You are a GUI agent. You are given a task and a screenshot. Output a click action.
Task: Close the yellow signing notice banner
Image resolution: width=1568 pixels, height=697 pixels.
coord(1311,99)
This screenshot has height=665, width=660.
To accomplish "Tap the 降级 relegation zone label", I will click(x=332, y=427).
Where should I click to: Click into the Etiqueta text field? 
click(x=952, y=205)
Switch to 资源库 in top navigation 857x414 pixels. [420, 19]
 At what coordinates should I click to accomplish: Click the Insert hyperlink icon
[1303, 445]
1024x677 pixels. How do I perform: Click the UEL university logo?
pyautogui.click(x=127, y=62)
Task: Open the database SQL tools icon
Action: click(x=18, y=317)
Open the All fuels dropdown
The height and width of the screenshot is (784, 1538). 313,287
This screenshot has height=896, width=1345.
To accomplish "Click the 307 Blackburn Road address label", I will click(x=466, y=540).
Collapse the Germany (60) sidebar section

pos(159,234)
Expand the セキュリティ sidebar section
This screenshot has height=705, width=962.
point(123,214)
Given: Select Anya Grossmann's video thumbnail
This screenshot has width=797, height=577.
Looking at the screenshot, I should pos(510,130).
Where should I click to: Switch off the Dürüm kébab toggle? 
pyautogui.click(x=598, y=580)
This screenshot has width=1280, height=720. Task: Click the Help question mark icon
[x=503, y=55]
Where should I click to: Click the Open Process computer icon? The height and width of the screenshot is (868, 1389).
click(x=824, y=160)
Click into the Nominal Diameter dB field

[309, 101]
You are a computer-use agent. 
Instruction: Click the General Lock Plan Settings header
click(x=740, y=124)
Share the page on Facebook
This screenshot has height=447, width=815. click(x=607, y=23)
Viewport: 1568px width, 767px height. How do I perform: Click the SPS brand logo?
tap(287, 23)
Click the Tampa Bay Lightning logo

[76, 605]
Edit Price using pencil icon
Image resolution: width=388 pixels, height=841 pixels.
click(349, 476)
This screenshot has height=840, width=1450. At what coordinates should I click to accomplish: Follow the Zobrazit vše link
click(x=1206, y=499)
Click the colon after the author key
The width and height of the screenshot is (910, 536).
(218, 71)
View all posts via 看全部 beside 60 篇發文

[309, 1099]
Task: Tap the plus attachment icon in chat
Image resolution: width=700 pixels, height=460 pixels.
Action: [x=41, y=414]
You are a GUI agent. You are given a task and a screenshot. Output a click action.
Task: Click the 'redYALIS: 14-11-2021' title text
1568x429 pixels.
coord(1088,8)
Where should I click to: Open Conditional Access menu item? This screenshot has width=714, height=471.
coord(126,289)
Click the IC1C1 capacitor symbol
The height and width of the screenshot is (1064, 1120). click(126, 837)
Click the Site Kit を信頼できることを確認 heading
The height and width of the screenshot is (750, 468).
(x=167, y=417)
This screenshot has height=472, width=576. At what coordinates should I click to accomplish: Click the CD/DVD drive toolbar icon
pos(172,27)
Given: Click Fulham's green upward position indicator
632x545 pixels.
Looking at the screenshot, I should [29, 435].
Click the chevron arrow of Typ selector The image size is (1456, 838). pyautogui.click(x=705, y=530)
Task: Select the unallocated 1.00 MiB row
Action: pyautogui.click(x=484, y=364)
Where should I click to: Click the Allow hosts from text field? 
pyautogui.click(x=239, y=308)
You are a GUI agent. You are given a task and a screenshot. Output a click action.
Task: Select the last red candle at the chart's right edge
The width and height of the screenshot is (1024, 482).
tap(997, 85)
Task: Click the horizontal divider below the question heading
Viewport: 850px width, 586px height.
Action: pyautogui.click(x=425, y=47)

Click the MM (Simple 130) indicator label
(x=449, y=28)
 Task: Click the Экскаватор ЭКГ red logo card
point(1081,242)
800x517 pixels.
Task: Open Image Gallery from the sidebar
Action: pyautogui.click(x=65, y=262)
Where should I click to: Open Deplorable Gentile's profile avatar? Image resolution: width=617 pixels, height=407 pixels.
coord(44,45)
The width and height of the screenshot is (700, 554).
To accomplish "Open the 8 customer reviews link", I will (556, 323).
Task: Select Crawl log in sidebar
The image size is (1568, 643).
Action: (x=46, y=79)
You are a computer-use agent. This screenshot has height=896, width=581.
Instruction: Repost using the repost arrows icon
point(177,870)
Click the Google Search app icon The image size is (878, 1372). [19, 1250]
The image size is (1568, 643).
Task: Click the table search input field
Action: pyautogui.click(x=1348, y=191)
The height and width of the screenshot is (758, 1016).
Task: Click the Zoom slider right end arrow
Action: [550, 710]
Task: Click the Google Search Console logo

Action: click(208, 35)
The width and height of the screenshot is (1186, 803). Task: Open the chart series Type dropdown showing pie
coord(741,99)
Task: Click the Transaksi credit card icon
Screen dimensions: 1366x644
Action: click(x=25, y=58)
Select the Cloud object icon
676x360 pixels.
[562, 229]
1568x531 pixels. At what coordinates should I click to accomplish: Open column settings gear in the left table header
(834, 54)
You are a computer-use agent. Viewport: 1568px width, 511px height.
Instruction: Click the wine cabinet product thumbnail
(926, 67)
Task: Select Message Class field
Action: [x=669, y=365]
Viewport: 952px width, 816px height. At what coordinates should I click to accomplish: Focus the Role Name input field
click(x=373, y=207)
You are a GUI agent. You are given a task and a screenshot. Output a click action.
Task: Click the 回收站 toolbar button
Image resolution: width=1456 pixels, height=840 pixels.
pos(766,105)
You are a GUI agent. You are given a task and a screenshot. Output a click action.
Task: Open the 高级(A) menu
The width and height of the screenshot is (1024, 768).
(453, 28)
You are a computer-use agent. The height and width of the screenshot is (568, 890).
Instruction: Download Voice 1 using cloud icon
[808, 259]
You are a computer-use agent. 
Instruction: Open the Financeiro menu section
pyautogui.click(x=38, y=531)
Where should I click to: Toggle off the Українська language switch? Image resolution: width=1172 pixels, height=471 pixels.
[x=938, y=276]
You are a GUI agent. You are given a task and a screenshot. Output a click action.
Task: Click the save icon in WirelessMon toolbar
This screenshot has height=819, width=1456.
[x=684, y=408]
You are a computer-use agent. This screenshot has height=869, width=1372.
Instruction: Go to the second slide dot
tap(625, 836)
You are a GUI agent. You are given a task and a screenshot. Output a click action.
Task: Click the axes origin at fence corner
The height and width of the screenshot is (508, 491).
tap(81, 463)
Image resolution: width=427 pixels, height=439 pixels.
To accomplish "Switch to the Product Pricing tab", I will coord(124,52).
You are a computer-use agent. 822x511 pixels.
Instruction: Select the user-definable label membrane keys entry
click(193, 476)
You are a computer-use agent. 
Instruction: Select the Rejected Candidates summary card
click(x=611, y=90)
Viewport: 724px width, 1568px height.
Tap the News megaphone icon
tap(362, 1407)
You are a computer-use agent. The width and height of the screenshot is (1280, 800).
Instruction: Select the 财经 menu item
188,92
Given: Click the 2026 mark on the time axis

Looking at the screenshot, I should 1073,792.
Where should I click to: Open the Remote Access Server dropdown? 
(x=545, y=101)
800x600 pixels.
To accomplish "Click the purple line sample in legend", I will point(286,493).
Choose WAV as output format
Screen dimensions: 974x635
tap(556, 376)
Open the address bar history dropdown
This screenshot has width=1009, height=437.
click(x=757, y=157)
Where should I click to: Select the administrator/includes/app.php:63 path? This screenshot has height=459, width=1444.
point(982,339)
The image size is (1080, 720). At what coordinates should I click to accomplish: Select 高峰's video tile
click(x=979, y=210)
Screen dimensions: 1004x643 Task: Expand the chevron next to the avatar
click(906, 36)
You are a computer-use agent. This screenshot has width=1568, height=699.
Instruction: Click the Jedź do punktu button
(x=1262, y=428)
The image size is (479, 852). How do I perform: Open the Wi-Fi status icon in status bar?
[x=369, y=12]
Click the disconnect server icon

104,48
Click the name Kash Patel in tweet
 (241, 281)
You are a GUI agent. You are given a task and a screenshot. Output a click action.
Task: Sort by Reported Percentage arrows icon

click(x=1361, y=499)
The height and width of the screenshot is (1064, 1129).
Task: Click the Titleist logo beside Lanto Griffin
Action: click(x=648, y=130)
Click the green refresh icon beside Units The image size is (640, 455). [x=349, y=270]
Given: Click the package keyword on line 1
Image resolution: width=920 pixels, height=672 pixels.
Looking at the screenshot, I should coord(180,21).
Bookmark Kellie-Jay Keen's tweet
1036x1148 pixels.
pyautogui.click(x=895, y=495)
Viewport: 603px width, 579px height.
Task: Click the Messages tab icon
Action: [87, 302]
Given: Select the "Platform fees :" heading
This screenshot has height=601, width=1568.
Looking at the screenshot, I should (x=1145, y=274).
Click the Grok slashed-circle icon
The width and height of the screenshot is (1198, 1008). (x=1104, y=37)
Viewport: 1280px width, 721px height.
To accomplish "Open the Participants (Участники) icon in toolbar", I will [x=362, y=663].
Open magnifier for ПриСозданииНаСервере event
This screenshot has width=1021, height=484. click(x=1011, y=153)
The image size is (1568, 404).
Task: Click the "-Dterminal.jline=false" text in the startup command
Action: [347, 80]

____

TASK BRIEF: Your task is to set down only the lines that run from the opening of the listing to the line with "Given: Select Anya", both ends included, each unchanged.

SOLUTION TO THIS TASK:
You are a GUI agent. You are given a task and a screenshot. Output a click action.
Task: Close the yellow signing notice banner
Image resolution: width=1568 pixels, height=697 pixels.
coord(1311,99)
This screenshot has height=665, width=660.
To accomplish "Tap the 降级 relegation zone label", I will click(x=332, y=427).
Where should I click to: Click into the Etiqueta text field? 
click(x=952, y=205)
Switch to 资源库 in top navigation 857x414 pixels. [420, 19]
 At what coordinates should I click to accomplish: Click the Insert hyperlink icon
[1303, 445]
1024x677 pixels. How do I perform: Click the UEL university logo?
pyautogui.click(x=127, y=62)
Task: Open the database SQL tools icon
Action: click(x=18, y=317)
Open the All fuels dropdown
The height and width of the screenshot is (784, 1538). 313,287
This screenshot has height=896, width=1345.
To accomplish "Click the 307 Blackburn Road address label", I will click(x=466, y=540).
Collapse the Germany (60) sidebar section

pos(159,234)
Expand the セキュリティ sidebar section
This screenshot has height=705, width=962.
point(123,214)
Given: Select Anya Grossmann's video thumbnail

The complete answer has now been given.